Em parecer assinado pelo procurador regional da República Bruno Caiado de Acioli, o MPF pediu que o tribunal negue os recursos apresentados pelas defesas e mantenha integralmente a sentença de primeira instância.
Segundo o órgão, as investigações da Polícia Federal e as provas reunidas ao longo do processo demonstraram a existência de um esquema financeiro sofisticado para ocultar recursos de origem ilícita, com movimentação de milhões de reais.
O parecer afirma que a sentença foi devidamente fundamentada e que as penas aplicadas são proporcionais à gravidade dos crimes. Para o MPF, reduzir as punições ou alterar o regime inicial de cumprimento violaria os princípios da individualização da pena.

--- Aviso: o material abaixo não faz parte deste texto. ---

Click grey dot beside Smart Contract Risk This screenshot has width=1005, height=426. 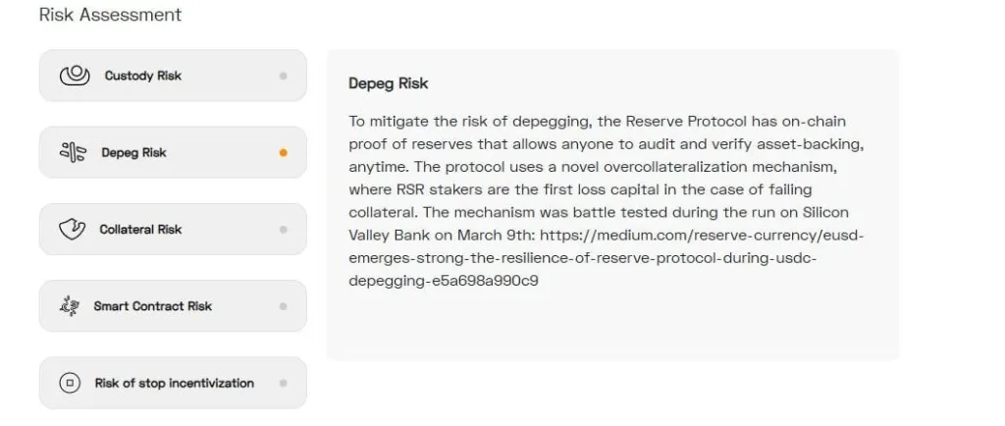283,306
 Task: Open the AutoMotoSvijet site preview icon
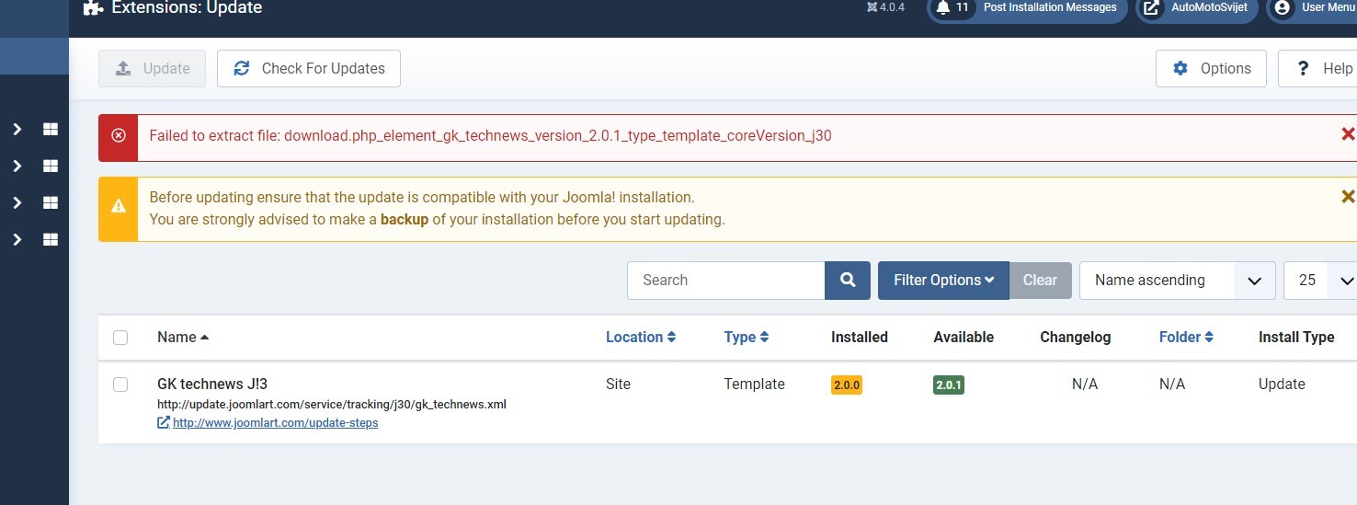tap(1150, 7)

Com a manifestação, o processo segue aguardando inclusão na pauta de julgamento do TRF-1, que decidirá se mantém ou não as condenações.
Operação Making Of – As condenações têm origem nos desdobramentos da Operação Making Of, deflagrada pela Polícia Federal para investigar supostas fraudes em licitações e desvio de recursos da Secretaria Municipal de Saúde de Cansanção entre 2011 e 2015.

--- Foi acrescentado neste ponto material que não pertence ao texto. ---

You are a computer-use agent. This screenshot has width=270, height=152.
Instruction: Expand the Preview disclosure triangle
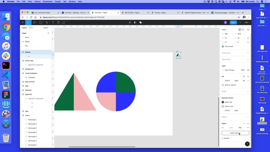coord(222,138)
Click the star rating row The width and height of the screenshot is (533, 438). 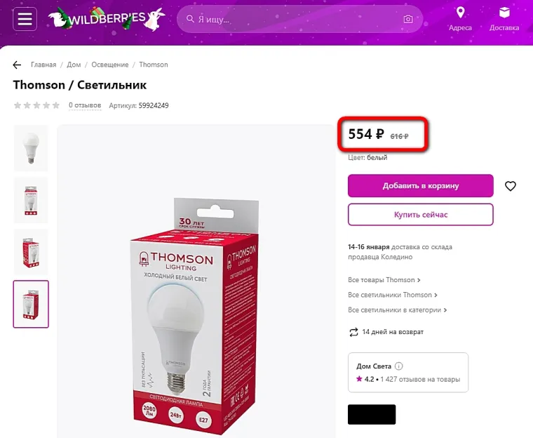[x=36, y=105]
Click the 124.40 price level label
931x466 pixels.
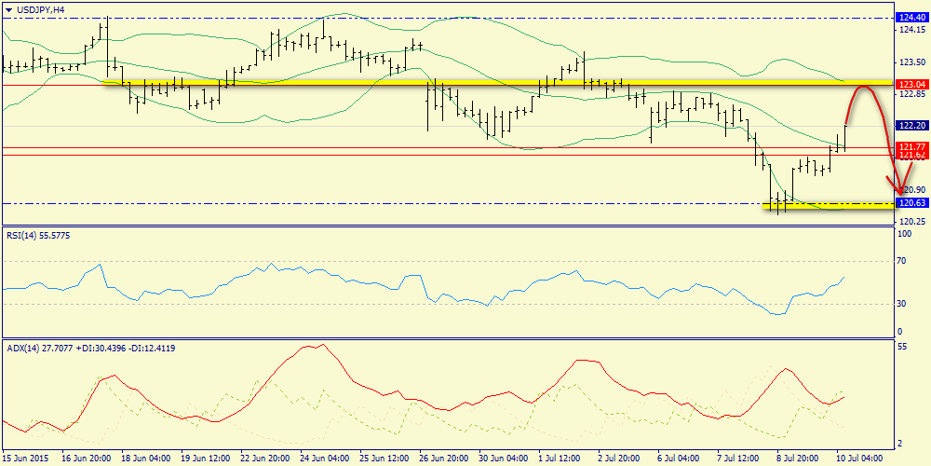coord(909,17)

De acordo com a denúncia, Ranulfo Gomes teria estruturado um esquema para direcionar contratos públicos a empresas ligadas à família, enquanto Vilma Gomes, então secretária municipal de Saúde, teria participado das contratações e autorizado pagamentos.

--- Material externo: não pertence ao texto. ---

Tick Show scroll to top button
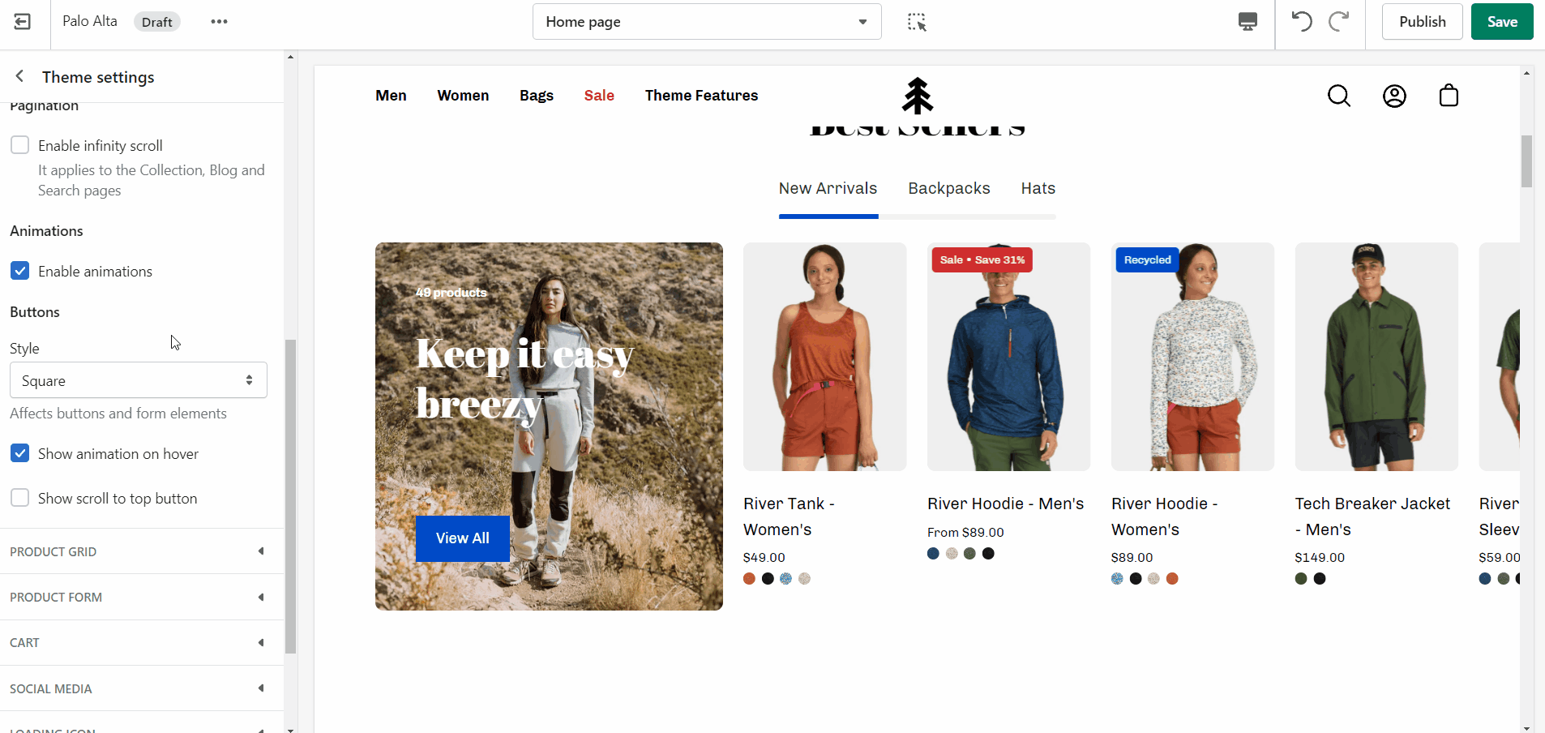 point(20,498)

Auditorias da Controladoria-Geral da União (CGU) apontaram que as irregularidades envolveram mais de R$ 26 milhões em contratos públicos.
A sentença de primeira instância condenou Vilma Gomes a nove anos, quatro meses e 25 dias de reclusão, além do pagamento de 285 dias-multa, com cumprimento inicial em regime fechado. Apesar disso, ela obteve o direito de recorrer em liberdade por decisão da Justiça, que entendeu não estarem presentes os requisitos para prisão preventiva.
As investigações também apontaram movimentações financeiras entre empresas ligadas à família e transferências bancárias identificadas por meio de quebras de sigilo e interceptações telefônicas, utilizadas como provas no processo. O caso permanece pendente de julgamento definitivo pelo TRF-1.